Research Paper 68: Singapore’s Graduate Labour Market, 2013/2017: A Task-Based Analysis

Authors

Golo Henseke and Francis Green

Abstract

The importance of higher education among the resident Singapore workforce has been increasing. Yet there are few studies that have considered the coevolution of higher education attainment in the workforce and the utilisation of graduate skills. To do so, we have drawn on the conceptual distinction between graduate jobs and non-graduate jobs. However, we have also explicitly recognised that there is considerable variation among graduate jobs. We distinguish further between ‘task-warranted’ and ‘task-unwarranted’ graduate jobs. In both types a degree is required to obtain these jobs, but in the former, task-warranted graduate jobs the job involves carrying out typical graduate-level tasks; while the latter require only low levels of graduate-level tasks. In task-unwarranted graduate jobs, employers still require a degree because it helps sort applicants for their hard-to observe skills – the logic that lies behind signalling and credentialism. To operationalise the distinction, and to analyse the Singapore graduate labour market, we use data on task use in two surveys, one in 2013 the other in 2017.

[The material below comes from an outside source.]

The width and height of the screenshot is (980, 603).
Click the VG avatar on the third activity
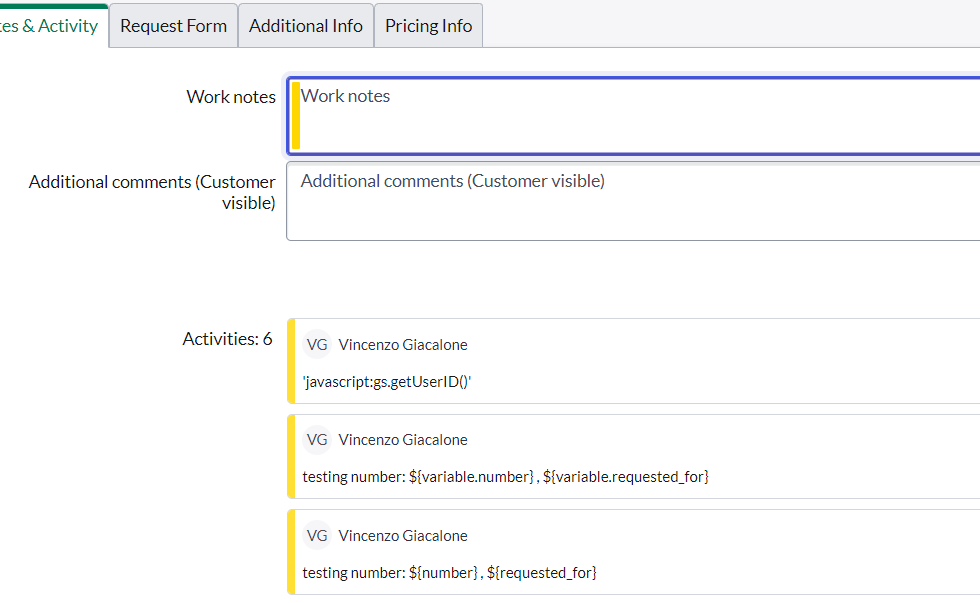(x=317, y=535)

We find that the continued expansion of higher attainment in the resident workforce between 2013 and 2017 is met by a similarly-strong growth in graduate jobs over the period. This growth of graduate jobs can be fully explained by upskilling: an increasing use of graduate-level tasks within jobs. The share of task-warranted graduate jobs expanded sharply from 21% to 32% of jobs, while the share of task-unwarranted graduate jobs fell slightly. Despite these positive signs, it remains the case that about 1 in 3 employed graduates were in jobs that were on verage not making full use of graduate skills.

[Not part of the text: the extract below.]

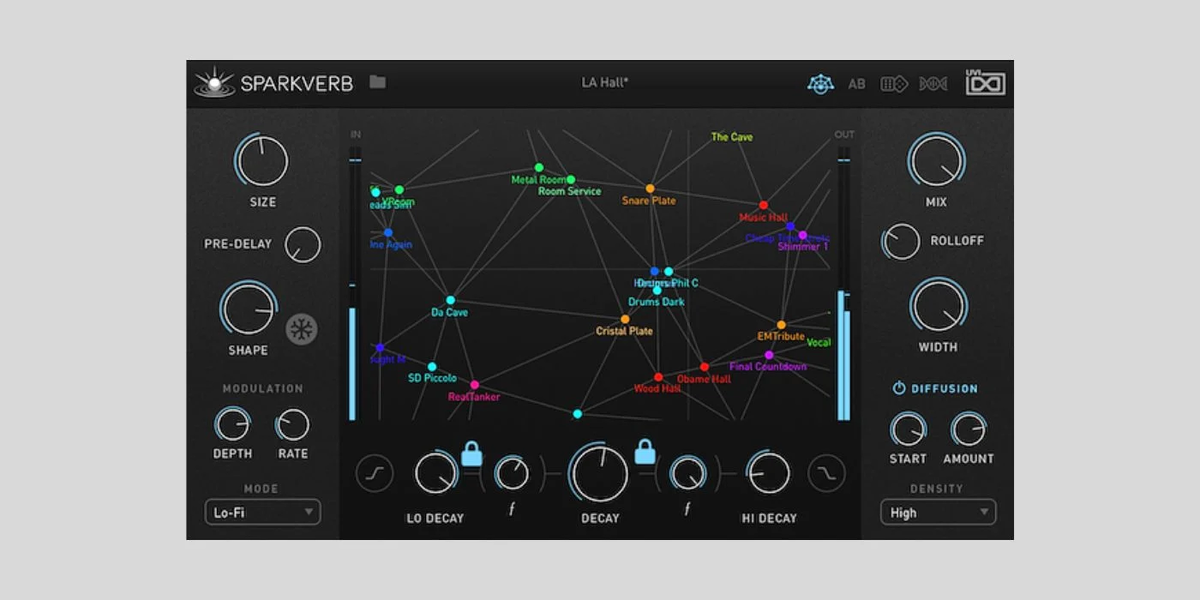Select the left low-shelf filter curve icon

Complementing these trends in supply and demand, the pay premium associated with higher education remained stable and high: graduates’ pay was more than double that of secondary school leavers. Yet there is dispersion among graduates’ pay, and in particular a wage penalty of 35% for underemployed graduates in 2017. There was a much smaller wage penalty (16%) for being in an task-unwarranted graduate job as opposed to a task warranted graduate job. Neither of these had significantly changed from 2013. In both years attainment and utilisation of a degree is stratified by parents’ highest level of education. Given the very substantial pay premium, and the considerable pay penalty for underemployment, this stratification is likely to have adverse consequences for social mobility in Singapore.